By: Allen B. Roberts, Victoria M. Sloan

Employers who thought they were free of exposure if no complaint was filed within the statute of limitations applicable in Sarbanes-Oxley ("SOX") and other whistleblower claims administered by the Secretary of Labor need to recalibrate their risk based on a recent decision allowing equitable estoppel.

In Hyman v. KD Resources, an employee missed the 90-day SOX statute of limitations by filing his complaint 160 days after he was discharged. Two newly appointed members of the Administrative Review Board (“ARB”) allowed the complaint to survive and remanded it to the Administrative Law Judge who had dismissed it as untimely.

Equitable Estoppel Principles

According  to the ARB, equitable estoppel becomes available to extend a statutory time limitation when a whistleblower can show that the failure of a timely filing is attributable to reasonable reliance on an employer’s misleading or confusing representations or conduct.

Among the bases for equitable estoppel in whistleblower cases are:

  1. the employer has actively misled the whistleblower respecting the cause of action;
  2. the whistleblower has in some extraordinary way been prevented from asserting his rights;
  3. the whistleblower has raised the precise statutory claim in issue but has mistakenly done so in the wrong forum; and
  4. the employer’s own acts or omissions have lulled the whistleblower into forgoing prompt attempts to vindicate his rights.

The principles to extract from KD Resources:

  • It may be immaterial whether the employer engaged in intentional misconduct if the employer’s conduct, innocent or not, reasonably induced the whistleblower not to file within the statutory limitations period.
  • The whistleblower may have to prove prejudice caused by the allegedly misleading conduct.
  • Settlement discussions are not sufficient to toll the running of the limitations period, absent a showing that the employer misled or otherwise prevented the whistleblower from filing a complaint.
  • The whistleblower carries the burden to prove the bases for equitable extension of the statute of limitations.
  • Equitable estoppel may not be available to complainants who are represented by counsel.

The Significance of the Decision

The KD Resources decision comes within months of the January 11, 2010 announcement by Secretary of Labor Hilda Solis of new appointments to the Administrative Review Board.  The 2-member majority opinion emphasized the “fact intensive” nature of the considerations applicable when a whistleblower seeks to revive a dismissed complaint on grounds of equitable estoppel or equitable tolling (where ignorance excuses timely filing because essential information bearing on a claim could not be discovered by the whistleblower’s exercise of reasonable diligence). For its part, the dissent emphasized that settlement discussions may have offered “hope” to the complainant but fell well short of the “promise” necessary to support an equitable estoppel argument. The dissent also noted the whistleblower’s improper appellate reliance on documents that were not disclosed in the record before the Administrative Law Judge and the unavailability of equitable estoppel to complainants who are represented by counsel. 

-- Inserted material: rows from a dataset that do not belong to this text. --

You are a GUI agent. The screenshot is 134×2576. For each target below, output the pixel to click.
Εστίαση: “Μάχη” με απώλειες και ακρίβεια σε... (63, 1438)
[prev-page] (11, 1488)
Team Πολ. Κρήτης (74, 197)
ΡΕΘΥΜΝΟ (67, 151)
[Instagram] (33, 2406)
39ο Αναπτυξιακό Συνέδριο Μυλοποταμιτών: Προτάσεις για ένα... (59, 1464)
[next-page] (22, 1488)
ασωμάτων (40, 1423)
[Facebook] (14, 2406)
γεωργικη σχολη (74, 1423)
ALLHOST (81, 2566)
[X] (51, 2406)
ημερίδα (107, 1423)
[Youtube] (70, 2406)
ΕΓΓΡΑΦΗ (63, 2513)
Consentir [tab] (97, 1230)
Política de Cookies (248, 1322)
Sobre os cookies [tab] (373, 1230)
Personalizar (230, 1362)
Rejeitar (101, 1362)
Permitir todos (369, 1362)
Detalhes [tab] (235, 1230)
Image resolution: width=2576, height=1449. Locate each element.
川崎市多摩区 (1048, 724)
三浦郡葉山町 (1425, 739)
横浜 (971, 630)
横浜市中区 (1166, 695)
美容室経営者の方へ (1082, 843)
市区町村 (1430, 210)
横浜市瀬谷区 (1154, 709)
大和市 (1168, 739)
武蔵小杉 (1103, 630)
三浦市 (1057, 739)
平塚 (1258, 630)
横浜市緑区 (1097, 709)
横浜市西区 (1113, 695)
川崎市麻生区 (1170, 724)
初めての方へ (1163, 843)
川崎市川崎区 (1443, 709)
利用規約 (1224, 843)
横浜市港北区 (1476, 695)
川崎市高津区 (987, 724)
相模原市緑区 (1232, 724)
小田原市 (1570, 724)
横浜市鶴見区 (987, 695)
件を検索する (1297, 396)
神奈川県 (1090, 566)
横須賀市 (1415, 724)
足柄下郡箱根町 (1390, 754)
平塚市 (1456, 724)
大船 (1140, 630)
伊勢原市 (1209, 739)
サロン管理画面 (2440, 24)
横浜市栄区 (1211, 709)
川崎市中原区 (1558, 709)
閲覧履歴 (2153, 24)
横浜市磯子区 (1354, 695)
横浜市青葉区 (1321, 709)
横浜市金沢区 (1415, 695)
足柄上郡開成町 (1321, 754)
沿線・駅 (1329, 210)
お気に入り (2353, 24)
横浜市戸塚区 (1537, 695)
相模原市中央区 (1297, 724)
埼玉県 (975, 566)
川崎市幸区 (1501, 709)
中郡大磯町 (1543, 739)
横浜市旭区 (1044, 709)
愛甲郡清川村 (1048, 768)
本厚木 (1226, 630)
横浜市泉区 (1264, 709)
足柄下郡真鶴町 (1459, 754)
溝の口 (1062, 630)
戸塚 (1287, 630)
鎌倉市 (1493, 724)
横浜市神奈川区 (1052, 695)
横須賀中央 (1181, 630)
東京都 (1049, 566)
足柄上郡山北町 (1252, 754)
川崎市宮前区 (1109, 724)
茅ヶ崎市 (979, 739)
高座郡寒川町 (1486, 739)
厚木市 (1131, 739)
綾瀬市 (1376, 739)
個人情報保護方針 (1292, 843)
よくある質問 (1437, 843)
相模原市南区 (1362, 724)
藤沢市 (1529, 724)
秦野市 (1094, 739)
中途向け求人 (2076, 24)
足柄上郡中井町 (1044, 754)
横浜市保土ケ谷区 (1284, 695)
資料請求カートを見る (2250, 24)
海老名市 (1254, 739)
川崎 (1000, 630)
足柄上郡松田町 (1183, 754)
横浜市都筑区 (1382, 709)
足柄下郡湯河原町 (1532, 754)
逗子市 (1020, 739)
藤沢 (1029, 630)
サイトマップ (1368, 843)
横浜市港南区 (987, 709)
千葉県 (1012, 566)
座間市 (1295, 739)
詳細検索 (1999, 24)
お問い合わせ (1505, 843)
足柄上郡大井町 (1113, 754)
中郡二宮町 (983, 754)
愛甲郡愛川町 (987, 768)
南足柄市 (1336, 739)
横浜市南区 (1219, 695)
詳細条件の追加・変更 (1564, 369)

Apart from its immediate impact – possibly opening the door to more litigation of claims that do not satisfy a rigid application of the statute of limitations – the ARB’s KD Resources decision may signal ARB reluctance to dispose of cases by summary processes and a trend to more evidentiary hearings. Looking forward, there may be a message, also, that the newly constituted ARB will be hospitable to other bases for remanding summary dispositions. If this happens, employers and complainants alike will increasingly encounter the rigors and expense of developing a full evidentiary record in whistleblower proceedings.